Re: [PATCH v2] xfs: fix COW writeback race

"Darrick J. Wong" <darrick.wong@xxxxxxxxxx> · Tue, 17 Jan 2017 12:02:32 -0800

On Tue, Jan 17, 2017 at 01:58:34PM -0500, Brian Foster wrote:
> On Tue, Jan 17, 2017 at 10:39:00AM -0800, Darrick J. Wong wrote:
> > On Tue, Jan 17, 2017 at 12:14:51PM -0500, Brian Foster wrote:
> > > On Tue, Jan 17, 2017 at 03:37:21PM +0100, Christoph Hellwig wrote:
> > > > On Tue, Jan 17, 2017 at 08:44:21AM -0500, Brian Foster wrote:
> > > > > Any reason we don't try to address the core race rather than shake up
> > > > > the affected code to accommodate it?
> > > > 
> > > > I think there are two aspects to the whole thing.  One is the way
> > > > xfs_bmapi_write currently works is fundamentally wrong - if the
> > > > caller only needs a conversion from delalloc to real space trying
> > > > to allocate space is always wrong and we should catch it early.
> > > > The second is if we should do the eager conversion of the whole
> > > > found extent for either the data and/or the COW fork.
> > > > 
> > > 
> > > Makes sense. I agree that the former is probably the right thing to do,
> > > it just seems more like an error check than a solution for a race.

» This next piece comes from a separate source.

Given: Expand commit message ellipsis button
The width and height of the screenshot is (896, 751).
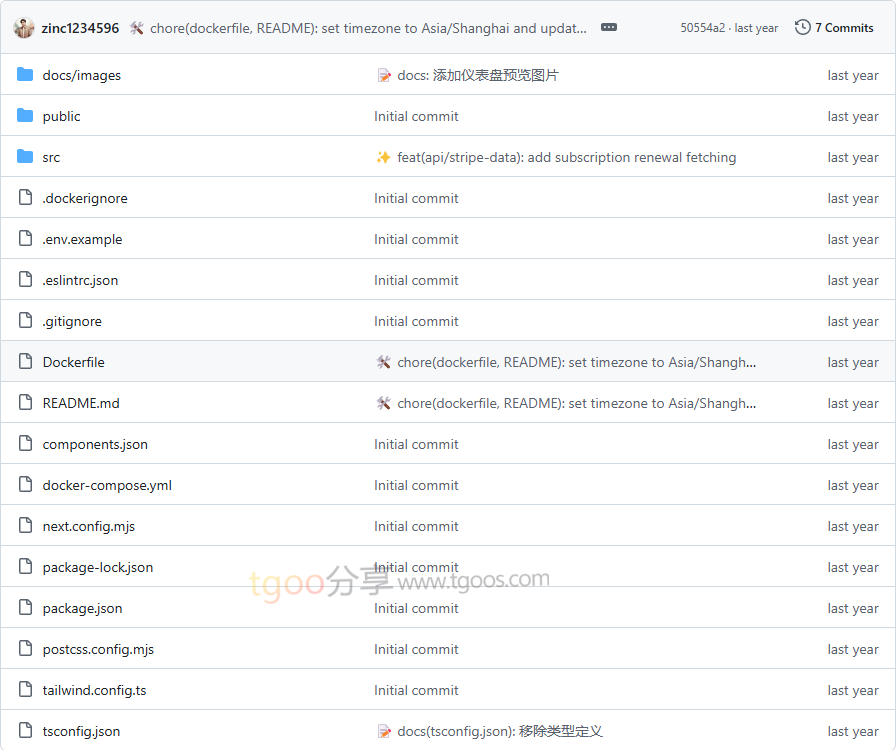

The
> > > second is probably a bigger question, as I assume we do that to request
> > > as large allocations as possible.
> > 
> > I'm under the impression that yes, we do #2 to maximize request sizes.
> > AFAICT this patch preserves that behavior and gets rid of the behavior
> > where cow delalloc conversion creates real extents where there
> > previously were holes.
> > 
> 
> Yeah, Christoph is just pointing out how that behavior contributes to
> the race. I'm not suggesting that this patch changes that. Rather, I'm
> agreeing that we probably don't want to go the route of changing that to
> address this issue.

Oh.  So am I.  I think we're /all/ in agreement then. :)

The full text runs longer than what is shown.